** Opening Material shown block **
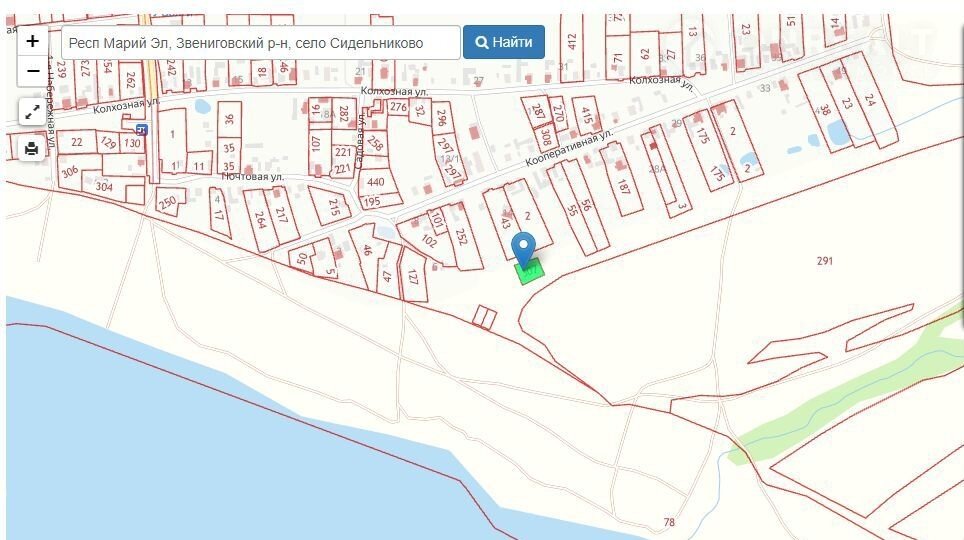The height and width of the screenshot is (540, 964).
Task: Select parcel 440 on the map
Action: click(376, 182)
** Closing Material shown block **
** Opening Material shown block **
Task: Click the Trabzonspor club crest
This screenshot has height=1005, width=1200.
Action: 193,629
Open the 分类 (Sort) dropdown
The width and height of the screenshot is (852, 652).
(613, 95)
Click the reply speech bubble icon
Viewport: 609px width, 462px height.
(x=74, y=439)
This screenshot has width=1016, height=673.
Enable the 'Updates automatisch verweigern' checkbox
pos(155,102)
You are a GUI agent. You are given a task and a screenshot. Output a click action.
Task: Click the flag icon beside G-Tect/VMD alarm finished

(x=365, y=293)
** Closing Material shown block **
◆ Exercise requirements
Reproduce, word for word and in full, only the lines above that start at the line with "This screenshot has height=1005, width=1200." and run through the line with "This screenshot has width=1016, height=673.", both ends included.

◆ Output for this task
This screenshot has height=1005, width=1200.
Action: 193,629
Open the 分类 (Sort) dropdown
The width and height of the screenshot is (852, 652).
(613, 95)
Click the reply speech bubble icon
Viewport: 609px width, 462px height.
(x=74, y=439)
This screenshot has width=1016, height=673.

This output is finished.